● Required work:
Copy out the lines below word for word, leaving out the pictures.

[Some lines]

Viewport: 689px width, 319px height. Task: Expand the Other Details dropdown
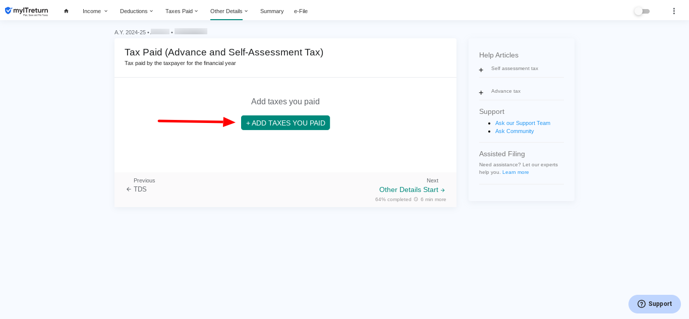[229, 11]
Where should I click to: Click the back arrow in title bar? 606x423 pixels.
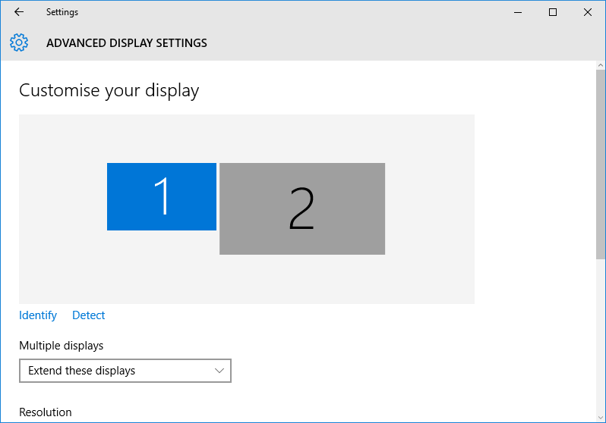19,12
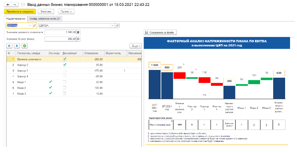297x153 pixels.
Task: Click the open-link icon next to EBITDA
Action: 117,25
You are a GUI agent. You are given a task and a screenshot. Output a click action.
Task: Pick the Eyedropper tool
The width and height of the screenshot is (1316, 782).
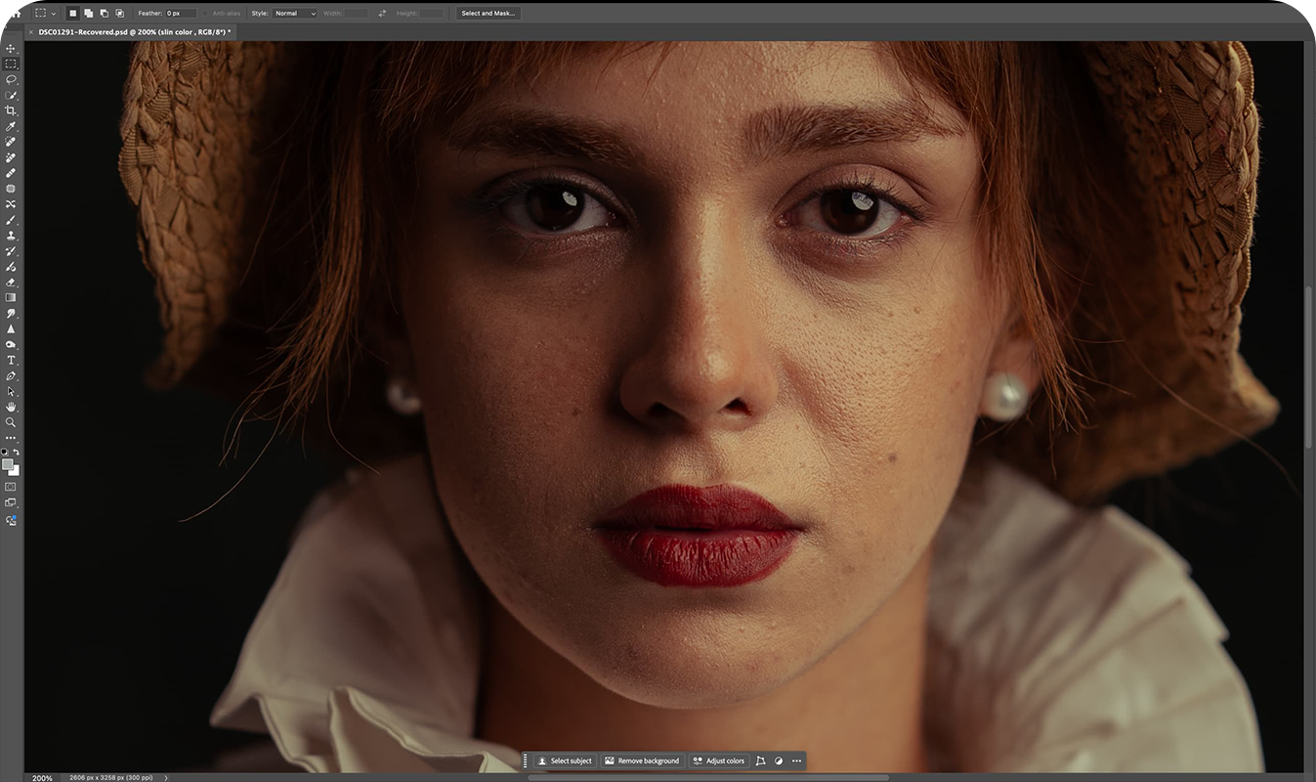click(x=11, y=126)
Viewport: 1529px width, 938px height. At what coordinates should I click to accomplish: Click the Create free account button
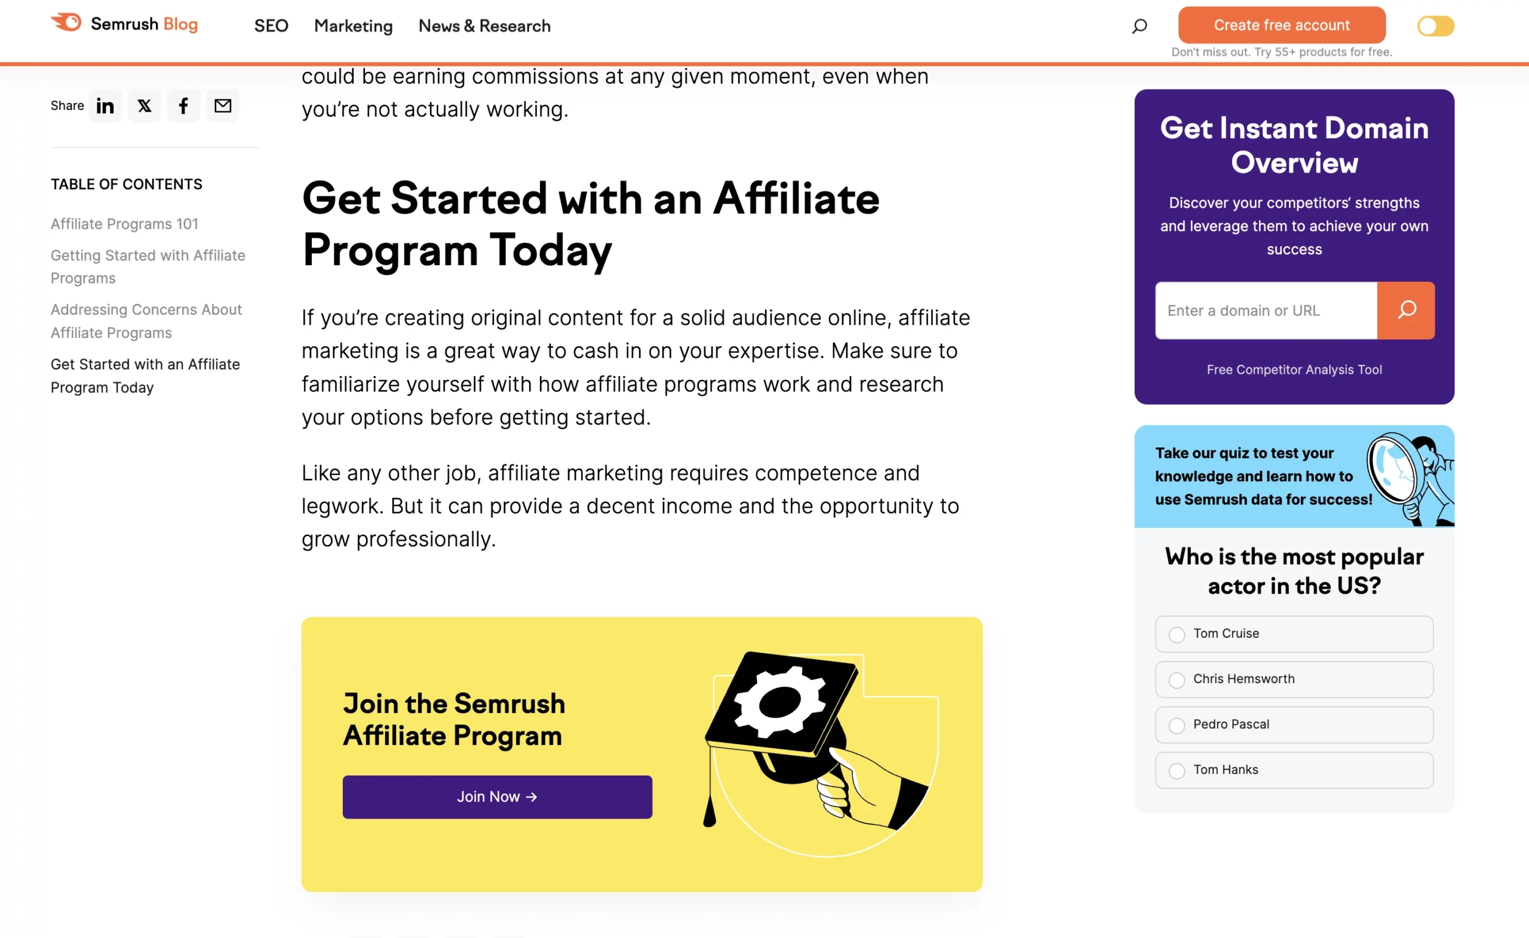(x=1282, y=24)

● Task answer:
Viewport: 689px width, 319px height. Task: Expand the Other Details dropdown
[229, 11]
Where should I click to: Click the back arrow in title bar? 606x423 pixels.
19,12
297x153 pixels.
Task: Click the open-link icon next to EBITDA
Action: 117,25
You are a GUI agent. You are given a task and a screenshot. Output a click action.
Task: Pick the Eyedropper tool
The width and height of the screenshot is (1316, 782).
click(x=11, y=126)
Viewport: 1529px width, 938px height. At what coordinates should I click to accomplish: Click the Create free account button
(x=1282, y=24)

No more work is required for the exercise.